Nicolas Cage Reinvents Spider-Man Noir for Television

Ben Reilly/Spiderman (Nicolas Cage) in SPIDER-NOIR
Photo: Aaron Epstein/Prime
© Amazon Content Services LLC
I also really appreciate how Cage insists on depicting Ben Reilly as an arachnid trapped inside of a human body, with his uncanny physical performance and classic Hollywood impressions keeping your eyes glued to the screen while also providing some of the show’s funniest moments.
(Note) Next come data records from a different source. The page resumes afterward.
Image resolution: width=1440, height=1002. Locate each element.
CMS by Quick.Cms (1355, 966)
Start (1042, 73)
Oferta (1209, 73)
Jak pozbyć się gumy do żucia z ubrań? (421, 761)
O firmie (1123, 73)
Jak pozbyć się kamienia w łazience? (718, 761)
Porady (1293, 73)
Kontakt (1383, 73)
I still think it’s a shame that the character is no longer politically motivated, and I miss the detail about Uncle Ben having been cannibalized by Vulture after his social activism ruffled too many feathers, but at least this time our protagonist actually feels like someone who could have been written by Raymond Chandler if he were a fan of Superheroes.
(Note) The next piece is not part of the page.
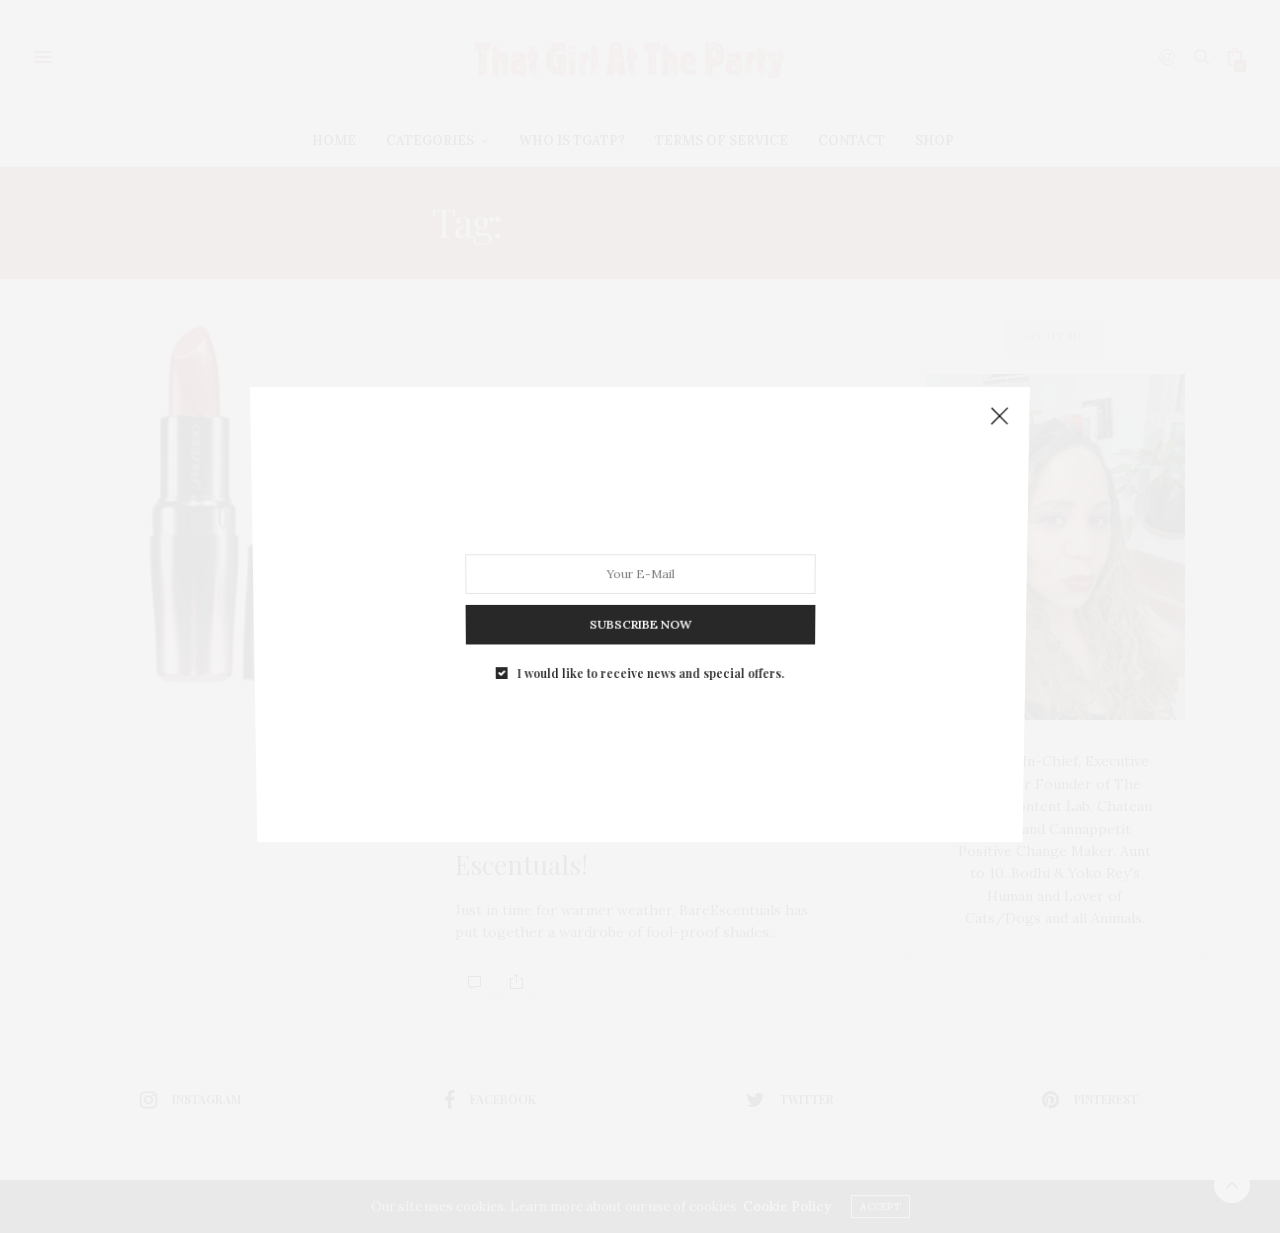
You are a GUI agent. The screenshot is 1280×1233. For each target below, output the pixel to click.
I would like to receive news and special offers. (649, 622)
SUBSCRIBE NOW (639, 586)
In fact, the writers nailed the snappy back-and-forth that Noir authors like Dashiel Hammett used to refer to as the “riposte”, and it’s fun to see supervillains being depicted as horrific movie monsters instead of specialized henchmen – with The Spider feeling like just as much of a Freak Show attraction as the rest of them. Purists might be put off by the lack of reverence for the source material, but I think that’s a small price to pay when even the show’s most clichéd moments intentionally harken back to the golden age of Hollywood.
That’s why I’d argue that Amazon’s Spider-Noir isn’t really an adaptation, but rather an equally valid take on the same premise that inspired Marvel back in 2009. And in a world filled with recycled storylines that only serve to advertise future releases, I’d rather have two completely different visions of the same character than a straight-up retelling of the same handful of ideas.
At the end of the day, there’s enough space inside this comic fan’s heart for both man-eating Vultures and a Cronenberg-inspired Man-Spider. And if you’re also a fan of nostalgic creature features with comic book flair, I’d highly recommend this street-level superhero story with a spooky twist.